Well, I received one hundred and twenty-five ($125). I have express[ed] one hundred dollars to you, William, to save, and enclosed find receipt for the same.
Well, it has rained some here today. The war news is good. We are a whipping the rebels but I tell you all, I feel bad about one man that was killed. That is General Sedgwick, my old general. We have lost many a brave men and noble officers but Richmond must fall, I think, this time. I don’t know where our regiment is now. They are acting as infantry now. I would like to see you all first rate and hope I shall soon for I think this war will soon be over.
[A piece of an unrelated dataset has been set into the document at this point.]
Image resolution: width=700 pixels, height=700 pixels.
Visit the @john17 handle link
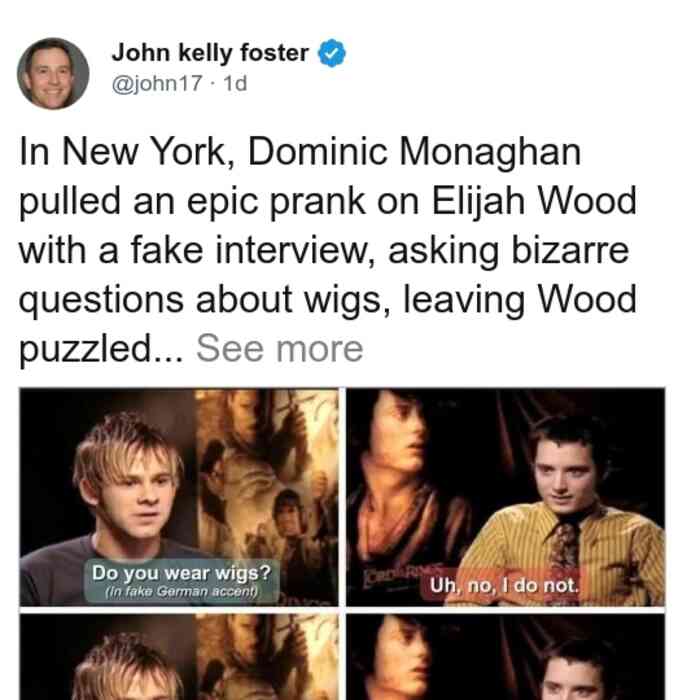[157, 83]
Now William, I want you to use this money to best advantage. You can give Rosel five dollars and Mahala the same if she wants it. Rosel, I will give you more before long, I think. Now be a good boy and do the best you can. Alonzo, I would like to see you but be a good boy and mind Ma and Pop. Ma, I hope you are well and taking comfort for I know you must. You may think I am not fair but if you want anything, have William give you money to get it, Now Pa, I tell you it looks natural here. We had a very pleasant trip Everything is in bloom. Corn is up and so is the spring grain. How is it about the spring grain of yours? I guess it is not up now. If you want anything, William will give you the money to get it.
Now my love to you all and my best wishes, and let us all trust in Him who doeth all things well that we shall soon be together again. Now I think you had better not write till you hear from me again. So goodbye for this time. From [Corp?] to you all.
I put the receipt in here but it is to be full so I will direct it to Scio [Allegany county, New York] in another envelope.